Two Marie Curie Individual Fellow grants awarded

News - 01 February 2018 - Communication BK

Two researchers of the Chair of Methods & Analysis have been awarded with Marie Curie Invididual Fellow grants for their research proposals with Tom Avermaete. Cathelijne Nuijsink investigates the possibilities for a new analytical research methodology to rewrite the history of modern architecture into a more inclusive and unbiased ‘cross history’.  Aleksandar Stanicic works on investigating manifold narratives of post-war urban transformation of cities in all the complexity of political, economic and cultural transition of post-socialist societies.

Architecture as a Cross-Cultural Exchange

Architecture as a Cross-Cultural Exchange: The Shinkenchiku Residential Design Competition, 1965-2017
Cathelijne Nuijsink and Tom Avermaete

Abstract:
To open up new lines of inquiry for the writing of architecture history currently caught up in ‘static’ chronological periods, geographic preferences, heroic figures, aesthetic styles, and fixed gender categories, it is necessary to introduce an entirely new analytical research methodology to the field of architecture. This project investigates the possibilities of such alternative approach by organizing history around complex cross-cultural exchanges, or “contact zones”, between different architecture cultures. To elucidate the potentials of such social spaces ‘where different cultures meet and inform each other’, I focus on an unprecedented example in architecture culture where “East” and “West” meet: The Shinkenchiku Residential Design Competition (SKRDC). SKRDC is an international housing idea competition organized by the Japanese architecture magazine Shinkenchiku since 1965. Through not only studying the competition briefs of the past 52 years, the characteristics of the winning entries and multiple honourable mentions and the judges’ final remarks, but also the difference in nuance between the Japanese and English debates resulting from the actual design proposals as well as the wider ‘aftereffects’ disseminating into both Japanese as well as English literature, I trace the reciprocal transfer of architectural knowledge and how that affected larger local and international architectural debates. While the SKRDC here serves as a qualitative case study to develop and test my analytical research method, the larger aim of this study is to construct a new historical narrative. By applying the analytical model to different architectural contact zones around the globe, I foresee to contribute to the rewriting of the history of modern architecture into a more inclusive and unbiased “cross history”, which is non-static and interdisciplinary in character and includes hitherto underrepresented aspects such gender dimensions.

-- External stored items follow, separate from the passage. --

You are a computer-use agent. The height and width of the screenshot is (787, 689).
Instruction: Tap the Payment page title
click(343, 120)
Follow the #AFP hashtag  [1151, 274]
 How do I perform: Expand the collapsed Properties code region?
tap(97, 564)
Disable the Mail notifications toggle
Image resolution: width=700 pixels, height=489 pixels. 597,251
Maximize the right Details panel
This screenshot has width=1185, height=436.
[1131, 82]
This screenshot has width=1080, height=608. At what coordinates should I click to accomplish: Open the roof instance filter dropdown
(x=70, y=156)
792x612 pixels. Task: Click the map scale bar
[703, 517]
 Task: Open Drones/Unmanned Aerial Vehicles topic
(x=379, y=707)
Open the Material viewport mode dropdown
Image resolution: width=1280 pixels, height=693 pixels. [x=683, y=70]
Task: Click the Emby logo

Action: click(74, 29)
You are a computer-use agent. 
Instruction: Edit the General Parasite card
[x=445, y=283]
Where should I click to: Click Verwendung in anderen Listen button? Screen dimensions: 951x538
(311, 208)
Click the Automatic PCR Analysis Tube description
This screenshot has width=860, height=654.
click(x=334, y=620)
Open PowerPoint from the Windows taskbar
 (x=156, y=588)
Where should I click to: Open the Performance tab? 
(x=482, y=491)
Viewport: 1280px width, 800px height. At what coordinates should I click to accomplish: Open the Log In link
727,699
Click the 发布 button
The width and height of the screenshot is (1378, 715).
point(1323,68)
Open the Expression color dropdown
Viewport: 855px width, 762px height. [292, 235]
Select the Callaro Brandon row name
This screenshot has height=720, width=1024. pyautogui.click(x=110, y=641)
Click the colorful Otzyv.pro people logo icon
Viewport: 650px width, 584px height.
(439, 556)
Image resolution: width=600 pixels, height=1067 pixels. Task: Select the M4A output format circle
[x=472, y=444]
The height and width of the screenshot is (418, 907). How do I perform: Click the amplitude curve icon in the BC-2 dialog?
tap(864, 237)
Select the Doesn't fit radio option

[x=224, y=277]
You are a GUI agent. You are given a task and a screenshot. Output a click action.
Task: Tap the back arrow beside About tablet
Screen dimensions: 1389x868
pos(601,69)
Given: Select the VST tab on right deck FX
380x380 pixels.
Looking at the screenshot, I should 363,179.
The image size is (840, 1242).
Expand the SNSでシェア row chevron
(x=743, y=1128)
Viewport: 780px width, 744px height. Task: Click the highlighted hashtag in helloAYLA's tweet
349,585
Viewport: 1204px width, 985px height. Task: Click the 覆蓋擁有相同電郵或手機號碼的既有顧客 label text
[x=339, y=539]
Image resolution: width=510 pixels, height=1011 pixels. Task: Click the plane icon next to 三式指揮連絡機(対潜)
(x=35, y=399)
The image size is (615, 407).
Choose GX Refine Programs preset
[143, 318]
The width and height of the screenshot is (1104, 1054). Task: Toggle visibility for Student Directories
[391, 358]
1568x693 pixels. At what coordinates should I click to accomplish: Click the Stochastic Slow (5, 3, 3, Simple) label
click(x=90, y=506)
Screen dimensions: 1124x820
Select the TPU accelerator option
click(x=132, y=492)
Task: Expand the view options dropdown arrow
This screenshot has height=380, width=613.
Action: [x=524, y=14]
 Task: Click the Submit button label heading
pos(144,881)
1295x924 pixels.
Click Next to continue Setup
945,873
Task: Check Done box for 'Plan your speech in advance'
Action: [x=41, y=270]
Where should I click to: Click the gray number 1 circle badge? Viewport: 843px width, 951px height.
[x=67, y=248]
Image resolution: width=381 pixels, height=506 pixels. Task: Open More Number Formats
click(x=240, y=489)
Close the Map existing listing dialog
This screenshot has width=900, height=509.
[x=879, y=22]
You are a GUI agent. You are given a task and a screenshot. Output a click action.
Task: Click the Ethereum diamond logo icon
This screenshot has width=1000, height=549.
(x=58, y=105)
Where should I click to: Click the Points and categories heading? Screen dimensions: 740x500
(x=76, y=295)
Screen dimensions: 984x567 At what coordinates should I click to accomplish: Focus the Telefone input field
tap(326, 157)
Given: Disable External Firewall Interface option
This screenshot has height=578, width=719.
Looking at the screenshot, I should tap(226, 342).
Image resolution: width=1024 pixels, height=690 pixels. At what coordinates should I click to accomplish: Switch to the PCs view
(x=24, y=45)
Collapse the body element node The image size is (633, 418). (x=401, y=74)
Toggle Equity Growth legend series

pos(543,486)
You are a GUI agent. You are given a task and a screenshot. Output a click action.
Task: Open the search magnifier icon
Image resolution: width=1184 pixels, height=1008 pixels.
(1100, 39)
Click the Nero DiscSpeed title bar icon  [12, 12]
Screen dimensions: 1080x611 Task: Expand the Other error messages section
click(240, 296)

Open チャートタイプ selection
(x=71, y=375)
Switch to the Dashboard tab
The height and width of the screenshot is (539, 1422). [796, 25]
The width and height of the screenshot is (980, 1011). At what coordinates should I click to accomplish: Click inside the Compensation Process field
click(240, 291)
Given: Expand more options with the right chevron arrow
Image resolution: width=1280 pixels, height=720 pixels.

Transition urbicide: Post-conflict reconstruction in post-socialist Belgrade

Aleksandar Stanicic with Tom Avermaete

Abstract:
The project investigates manifold narratives of post-war urban transformation of cities in all the complexity of political, economic and cultural transition of post-socialist societies, taking for a test-bed the revealing case of Belgrade after the 1999 War between NATO and FR of Yugoslavia. Research on modalities and complex socio-political context in which transformation of post-war cities occur demand collection and processing of interdisciplinary sources and documents (secondary objective of the project), followed by the construction of histoire croisée of multiple actors (the primary objective) involved in reconstruction processes. Work programme is specifically tailored to achieve these goals. I will join the team of researchers at TU Delft engaged in the emerging field of documenting urban conflicts and exploring post-war urban environments. There I will use TU Delft’s web platform for spatial data collection to develop new sections of the digital archive that will contain diverse material on post-war reconstruction of Belgrade. Then I will undertake extensive training at ETH’s Institute of Digital Architectural History (secondment phase) that will help me improve on the cutting-edge tools for automatized data analysis and processing of digital architectural archives. I will then apply this knowledge to analyse collected material and develop new research protocols for architectural historiography of post-conflict cities. During the return phase at TU Delft I will transfer acquired knowledge to students and peers, refine conclusions on “transition” urbicide in Belgrade and disseminate research results.Finally, the project will offer new set of guidelines for impending urban reconstructions in active conflict zones that will shape the research of war and post-war transformation of cities in the coming years.